VORGEGEBENER TEXT:
= = = =

In Spanien scheint die Sonne nur für die Menschen !

Als ich 1983 in Palma de Gandia (Prov. Valencia) ein Haus mitten in den Orangenplantagen kaufte um meinen Lebensabend zu verbringen, konnte ich noch nicht ahnen, was mir dort alles an  traurigen Tiergeschichten widerfahren sollte.

Schon nach kurzem Aufenthalt fielen mir die zahlreichen frei herumlaufenden Hunde auf. Bald begriff ich, die herumaufenden Tiere waren alles ausgesetzte, teils verwilderte die niemandem gehörten und die auch keiner wollte.
Die Warnung eines spanischen Freundes, einfach nicht hinschauen, sofern wir unsere Ruhe haben wollten, die konnten wir damals nicht verstehen und auch heute noch nicht. Was sind das für Menschen die so denken ! Ja dann plötzlich sahen wir überall ausgesetzte Tiere, kranke-unterernährte-verletzte, von Zecken befallen und auch viele tote. Wir fühlten uns immer mehr verpflichtet etwas zu tun und so begannen wir Tiere aufzunehmen und zu betreuen.

     
Gründung eines eigenen Tierschutzvereines
 

Kurz nachdem wir für immer nach Spanien ausgewandert waren, gründeten wir unseren eigenen Tierschutzverein. Wir, das sind meine Frau Evelyne als Präsidentin und ich. Ein Versuch mit Spaniern zusammen etwas aufzubauen scheiterte. Die ersten fünf Jahre machten wir nun immer öfters Fahrten mit unserem Wohnmobil in die Schweiz und nahmen dabei Hunde mit,  für die wir per Inserate Plätzli suchten. Anfangs hatten wir sogar einige Personen die uns helfen wollten und alles immer besser wussten. Nun sind wir 18 Jahre alleine und so wird es auch bleiben, dafür aber haben sich im Laufe der Jahre viele liebe Leute in der Schweiz als treue Abnehmer für unsere Tiere und auch als Spender für unsere Sache engagiert, was uns erlaubt immer weiter zu machen. Also ohne die Hilfe aus der Schweiz wäre unser ganzes Projekt völlig unmöglich!

= = = =

AUSGEWÄHLTE DATENSÄTZE:
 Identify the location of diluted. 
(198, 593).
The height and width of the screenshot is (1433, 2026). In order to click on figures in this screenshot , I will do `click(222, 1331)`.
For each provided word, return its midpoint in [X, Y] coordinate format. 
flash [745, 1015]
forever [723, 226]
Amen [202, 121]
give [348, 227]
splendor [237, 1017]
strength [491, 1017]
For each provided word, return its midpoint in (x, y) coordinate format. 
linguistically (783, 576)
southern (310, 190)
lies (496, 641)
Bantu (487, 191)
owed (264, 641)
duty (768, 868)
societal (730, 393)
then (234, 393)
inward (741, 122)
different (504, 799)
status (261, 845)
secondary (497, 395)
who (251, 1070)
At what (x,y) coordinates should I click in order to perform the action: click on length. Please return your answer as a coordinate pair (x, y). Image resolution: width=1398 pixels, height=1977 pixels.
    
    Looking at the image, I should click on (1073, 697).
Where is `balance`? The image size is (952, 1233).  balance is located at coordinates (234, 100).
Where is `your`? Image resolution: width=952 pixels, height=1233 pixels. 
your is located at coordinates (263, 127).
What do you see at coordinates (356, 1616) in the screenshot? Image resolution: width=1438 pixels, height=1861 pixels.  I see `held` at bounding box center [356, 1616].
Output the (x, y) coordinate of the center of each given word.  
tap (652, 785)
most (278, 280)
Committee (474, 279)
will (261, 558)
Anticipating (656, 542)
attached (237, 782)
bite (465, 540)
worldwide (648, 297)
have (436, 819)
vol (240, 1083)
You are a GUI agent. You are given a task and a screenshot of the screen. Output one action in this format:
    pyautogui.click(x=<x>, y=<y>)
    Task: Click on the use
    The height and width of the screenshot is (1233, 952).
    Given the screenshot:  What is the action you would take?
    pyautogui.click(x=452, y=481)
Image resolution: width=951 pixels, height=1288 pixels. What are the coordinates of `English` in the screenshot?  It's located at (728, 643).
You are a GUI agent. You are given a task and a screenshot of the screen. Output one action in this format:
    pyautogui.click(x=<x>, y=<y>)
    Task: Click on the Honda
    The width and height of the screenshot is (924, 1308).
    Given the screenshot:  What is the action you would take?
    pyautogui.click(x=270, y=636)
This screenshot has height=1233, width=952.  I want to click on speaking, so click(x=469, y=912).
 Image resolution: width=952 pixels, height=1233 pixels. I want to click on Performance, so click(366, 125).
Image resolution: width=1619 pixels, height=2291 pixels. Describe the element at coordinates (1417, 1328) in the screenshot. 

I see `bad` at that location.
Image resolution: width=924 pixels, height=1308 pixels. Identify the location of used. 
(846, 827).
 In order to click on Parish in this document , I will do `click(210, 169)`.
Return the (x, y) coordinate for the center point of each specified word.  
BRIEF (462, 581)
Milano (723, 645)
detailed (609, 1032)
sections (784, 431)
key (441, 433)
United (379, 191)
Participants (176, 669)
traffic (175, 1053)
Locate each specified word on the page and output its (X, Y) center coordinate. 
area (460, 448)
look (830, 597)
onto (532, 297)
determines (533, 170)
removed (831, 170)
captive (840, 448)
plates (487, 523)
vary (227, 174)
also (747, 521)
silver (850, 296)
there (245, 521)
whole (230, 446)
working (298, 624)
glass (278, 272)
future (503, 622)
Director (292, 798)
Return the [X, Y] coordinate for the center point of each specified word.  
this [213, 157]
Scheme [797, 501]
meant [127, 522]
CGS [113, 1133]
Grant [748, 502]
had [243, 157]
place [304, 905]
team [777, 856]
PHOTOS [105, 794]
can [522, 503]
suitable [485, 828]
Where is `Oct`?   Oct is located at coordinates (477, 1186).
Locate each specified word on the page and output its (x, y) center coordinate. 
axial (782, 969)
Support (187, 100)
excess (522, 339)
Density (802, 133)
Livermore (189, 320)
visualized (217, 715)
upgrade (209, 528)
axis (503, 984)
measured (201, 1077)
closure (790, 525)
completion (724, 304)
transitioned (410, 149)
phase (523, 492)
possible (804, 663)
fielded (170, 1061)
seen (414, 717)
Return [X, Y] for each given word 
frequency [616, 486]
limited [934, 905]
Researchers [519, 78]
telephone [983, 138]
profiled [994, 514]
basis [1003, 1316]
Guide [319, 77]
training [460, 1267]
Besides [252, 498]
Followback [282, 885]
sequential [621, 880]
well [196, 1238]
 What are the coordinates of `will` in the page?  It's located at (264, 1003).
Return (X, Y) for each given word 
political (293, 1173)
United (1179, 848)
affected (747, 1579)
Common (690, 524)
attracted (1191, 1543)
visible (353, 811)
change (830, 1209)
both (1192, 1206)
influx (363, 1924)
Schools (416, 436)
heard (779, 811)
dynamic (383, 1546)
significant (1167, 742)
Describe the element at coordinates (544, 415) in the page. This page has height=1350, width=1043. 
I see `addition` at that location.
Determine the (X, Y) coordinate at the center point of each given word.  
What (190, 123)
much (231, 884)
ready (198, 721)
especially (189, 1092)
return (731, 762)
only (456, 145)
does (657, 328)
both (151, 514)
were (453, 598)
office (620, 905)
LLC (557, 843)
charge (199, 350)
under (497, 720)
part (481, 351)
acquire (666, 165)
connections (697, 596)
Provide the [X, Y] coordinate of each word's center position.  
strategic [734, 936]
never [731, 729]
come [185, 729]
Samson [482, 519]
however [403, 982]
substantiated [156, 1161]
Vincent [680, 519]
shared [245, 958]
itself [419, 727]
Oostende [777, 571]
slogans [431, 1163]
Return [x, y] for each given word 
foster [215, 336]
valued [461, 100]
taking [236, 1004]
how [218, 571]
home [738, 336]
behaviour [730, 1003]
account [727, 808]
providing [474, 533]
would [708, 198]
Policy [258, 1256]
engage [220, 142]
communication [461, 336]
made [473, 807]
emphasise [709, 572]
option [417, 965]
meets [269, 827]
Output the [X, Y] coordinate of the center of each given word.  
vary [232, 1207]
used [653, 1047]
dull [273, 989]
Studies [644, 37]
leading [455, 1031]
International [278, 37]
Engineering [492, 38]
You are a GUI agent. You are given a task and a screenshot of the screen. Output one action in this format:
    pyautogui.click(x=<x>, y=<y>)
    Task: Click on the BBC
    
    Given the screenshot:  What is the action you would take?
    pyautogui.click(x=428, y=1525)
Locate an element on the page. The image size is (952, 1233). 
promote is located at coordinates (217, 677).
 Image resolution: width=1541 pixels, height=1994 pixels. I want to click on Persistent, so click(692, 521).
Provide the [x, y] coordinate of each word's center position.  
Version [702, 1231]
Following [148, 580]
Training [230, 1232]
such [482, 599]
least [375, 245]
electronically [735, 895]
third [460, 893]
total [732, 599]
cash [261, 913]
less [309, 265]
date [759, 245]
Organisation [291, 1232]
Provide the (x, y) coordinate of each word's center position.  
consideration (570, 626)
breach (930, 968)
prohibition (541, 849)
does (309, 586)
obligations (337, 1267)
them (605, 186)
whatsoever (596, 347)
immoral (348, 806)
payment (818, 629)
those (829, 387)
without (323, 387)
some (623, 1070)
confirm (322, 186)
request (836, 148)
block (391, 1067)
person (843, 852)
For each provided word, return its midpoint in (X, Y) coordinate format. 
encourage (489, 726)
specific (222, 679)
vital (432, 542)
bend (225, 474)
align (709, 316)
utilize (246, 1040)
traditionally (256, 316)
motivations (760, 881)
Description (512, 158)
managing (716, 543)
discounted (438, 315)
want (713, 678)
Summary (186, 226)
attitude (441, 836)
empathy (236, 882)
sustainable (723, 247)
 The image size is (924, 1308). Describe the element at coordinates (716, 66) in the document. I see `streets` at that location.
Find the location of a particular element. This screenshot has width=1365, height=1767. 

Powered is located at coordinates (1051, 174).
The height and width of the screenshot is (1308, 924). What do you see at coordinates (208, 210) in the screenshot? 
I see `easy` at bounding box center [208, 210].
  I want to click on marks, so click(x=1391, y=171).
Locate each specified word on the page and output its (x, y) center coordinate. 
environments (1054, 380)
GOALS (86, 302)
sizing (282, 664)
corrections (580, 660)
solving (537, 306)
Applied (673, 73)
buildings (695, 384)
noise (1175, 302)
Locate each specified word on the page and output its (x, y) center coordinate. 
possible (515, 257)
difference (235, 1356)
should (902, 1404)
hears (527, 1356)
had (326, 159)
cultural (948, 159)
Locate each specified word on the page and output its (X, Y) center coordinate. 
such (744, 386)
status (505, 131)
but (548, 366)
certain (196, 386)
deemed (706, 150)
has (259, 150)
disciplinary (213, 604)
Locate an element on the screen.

= = = =

AUFGABE 1:
Schreibe aus dem Bericht über Tiere in Spanien den Abschnitt, der mit den Worten „Kurz nachdem wir“ anfängt und mit „Projekt völlig unmöglich!“ aufhört, wortgetreu ab.
AUFGABE 2:
Beantworte zum Bericht über Tiere in Spanien diese Fragen:
(a) In welchem Jahr wurde das Haus in Palma de Gandia gekauft?
(b) Wer ist Präsidentin des eigenen Tierschutzvereins?
(c) Mit welchem Fahrzeug wurden die Hunde in die Schweiz gebracht?
Die Datensätze haben eine andere Herkunft als der Bericht.

LÖSUNG 1:
Kurz nachdem wir für immer nach Spanien ausgewandert waren, gründeten wir unseren eigenen Tierschutzverein. Wir, das sind meine Frau Evelyne als Präsidentin und ich. Ein Versuch mit Spaniern zusammen etwas aufzubauen scheiterte. Die ersten fünf Jahre machten wir nun immer öfters Fahrten mit unserem Wohnmobil in die Schweiz und nahmen dabei Hunde mit,  für die wir per Inserate Plätzli suchten. Anfangs hatten wir sogar einige Personen die uns helfen wollten und alles immer besser wussten. Nun sind wir 18 Jahre alleine und so wird es auch bleiben, dafür aber haben sich im Laufe der Jahre viele liebe Leute in der Schweiz als treue Abnehmer für unsere Tiere und auch als Spender für unsere Sache engagiert, was uns erlaubt immer weiter zu machen. Also ohne die Hilfe aus der Schweiz wäre unser ganzes Projekt völlig unmöglich!

LÖSUNG 2:
(a) 1983
(b) Evelyne
(c) Mit dem Wohnmobil